■ **Task to complete**
Please copy every line from the following entries in which the word "thumbnail" appears.

Stored items
[Start of Attachment]

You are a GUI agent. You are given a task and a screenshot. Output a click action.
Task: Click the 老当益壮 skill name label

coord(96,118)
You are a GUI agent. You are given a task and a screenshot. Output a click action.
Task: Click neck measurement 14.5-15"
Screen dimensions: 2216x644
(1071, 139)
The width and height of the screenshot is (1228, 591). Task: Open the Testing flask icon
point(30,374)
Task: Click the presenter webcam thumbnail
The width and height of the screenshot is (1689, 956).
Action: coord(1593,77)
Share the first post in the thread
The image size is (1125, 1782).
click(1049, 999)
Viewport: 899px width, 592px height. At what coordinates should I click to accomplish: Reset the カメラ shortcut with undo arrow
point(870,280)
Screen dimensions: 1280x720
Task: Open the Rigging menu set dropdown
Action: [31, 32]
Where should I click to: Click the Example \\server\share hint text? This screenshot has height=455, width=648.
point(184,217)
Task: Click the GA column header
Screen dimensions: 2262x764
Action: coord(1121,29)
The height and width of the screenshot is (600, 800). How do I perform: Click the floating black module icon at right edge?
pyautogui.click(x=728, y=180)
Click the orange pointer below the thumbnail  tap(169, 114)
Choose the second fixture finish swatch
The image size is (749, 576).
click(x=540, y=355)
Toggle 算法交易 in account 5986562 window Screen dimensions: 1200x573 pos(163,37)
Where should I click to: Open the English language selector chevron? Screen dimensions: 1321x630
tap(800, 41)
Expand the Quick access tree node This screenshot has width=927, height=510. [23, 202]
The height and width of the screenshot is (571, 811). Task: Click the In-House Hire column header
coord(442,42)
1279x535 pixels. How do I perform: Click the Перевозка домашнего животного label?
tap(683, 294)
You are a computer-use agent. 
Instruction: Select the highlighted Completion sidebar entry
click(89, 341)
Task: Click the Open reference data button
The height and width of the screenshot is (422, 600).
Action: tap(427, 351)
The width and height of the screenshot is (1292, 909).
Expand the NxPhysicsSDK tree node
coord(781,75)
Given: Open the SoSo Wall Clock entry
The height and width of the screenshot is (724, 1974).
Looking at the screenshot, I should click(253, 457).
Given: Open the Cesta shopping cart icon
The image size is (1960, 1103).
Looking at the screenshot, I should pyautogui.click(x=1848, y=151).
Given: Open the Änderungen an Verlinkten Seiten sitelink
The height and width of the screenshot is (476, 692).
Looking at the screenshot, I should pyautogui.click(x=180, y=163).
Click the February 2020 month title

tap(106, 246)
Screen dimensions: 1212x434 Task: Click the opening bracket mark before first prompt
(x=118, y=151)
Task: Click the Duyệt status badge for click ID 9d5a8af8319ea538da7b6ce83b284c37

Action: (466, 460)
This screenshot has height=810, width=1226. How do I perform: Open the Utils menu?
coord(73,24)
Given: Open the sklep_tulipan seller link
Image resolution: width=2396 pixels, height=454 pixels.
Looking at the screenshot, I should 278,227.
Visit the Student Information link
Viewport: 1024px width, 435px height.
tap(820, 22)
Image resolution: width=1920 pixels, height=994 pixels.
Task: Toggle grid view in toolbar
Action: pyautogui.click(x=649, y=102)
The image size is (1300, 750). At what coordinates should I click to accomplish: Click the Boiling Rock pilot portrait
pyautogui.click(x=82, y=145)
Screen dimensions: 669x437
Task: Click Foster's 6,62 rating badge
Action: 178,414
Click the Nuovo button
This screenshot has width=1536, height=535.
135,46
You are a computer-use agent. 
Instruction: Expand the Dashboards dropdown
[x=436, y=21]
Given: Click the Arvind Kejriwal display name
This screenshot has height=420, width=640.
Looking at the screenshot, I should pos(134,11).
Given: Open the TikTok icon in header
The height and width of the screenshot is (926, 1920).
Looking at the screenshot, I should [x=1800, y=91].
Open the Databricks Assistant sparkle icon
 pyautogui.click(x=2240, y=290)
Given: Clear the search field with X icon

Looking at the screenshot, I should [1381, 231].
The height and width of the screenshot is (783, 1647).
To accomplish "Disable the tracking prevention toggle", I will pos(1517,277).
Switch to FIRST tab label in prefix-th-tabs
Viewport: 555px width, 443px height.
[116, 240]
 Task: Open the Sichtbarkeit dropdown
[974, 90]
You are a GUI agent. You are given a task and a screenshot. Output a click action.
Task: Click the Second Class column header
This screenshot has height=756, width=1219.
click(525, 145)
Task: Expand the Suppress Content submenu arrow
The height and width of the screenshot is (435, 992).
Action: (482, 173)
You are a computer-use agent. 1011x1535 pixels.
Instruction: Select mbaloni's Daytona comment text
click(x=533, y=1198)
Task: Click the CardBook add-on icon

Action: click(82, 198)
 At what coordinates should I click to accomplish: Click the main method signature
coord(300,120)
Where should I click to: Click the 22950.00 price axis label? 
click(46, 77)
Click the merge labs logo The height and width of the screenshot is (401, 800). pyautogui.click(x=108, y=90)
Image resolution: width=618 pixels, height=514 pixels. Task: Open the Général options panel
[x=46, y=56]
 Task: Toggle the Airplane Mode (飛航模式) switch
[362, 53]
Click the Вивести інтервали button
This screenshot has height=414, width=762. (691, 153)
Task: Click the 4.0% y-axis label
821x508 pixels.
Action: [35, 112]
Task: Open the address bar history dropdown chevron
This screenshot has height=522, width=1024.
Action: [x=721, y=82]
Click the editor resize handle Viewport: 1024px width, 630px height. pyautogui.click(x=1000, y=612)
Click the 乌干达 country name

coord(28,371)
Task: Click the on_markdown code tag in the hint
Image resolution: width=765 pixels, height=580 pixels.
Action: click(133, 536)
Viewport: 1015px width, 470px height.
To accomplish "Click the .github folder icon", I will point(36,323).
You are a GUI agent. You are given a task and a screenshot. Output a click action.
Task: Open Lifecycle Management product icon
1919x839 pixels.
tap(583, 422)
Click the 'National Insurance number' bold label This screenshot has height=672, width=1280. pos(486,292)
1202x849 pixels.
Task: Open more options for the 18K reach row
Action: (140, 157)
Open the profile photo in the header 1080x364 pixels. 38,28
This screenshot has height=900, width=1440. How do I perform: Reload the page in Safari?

[End of Attachment]

■ **Solved exercise**
Task: Click the presenter webcam thumbnail
Click the orange pointer below the thumbnail  tap(169, 114)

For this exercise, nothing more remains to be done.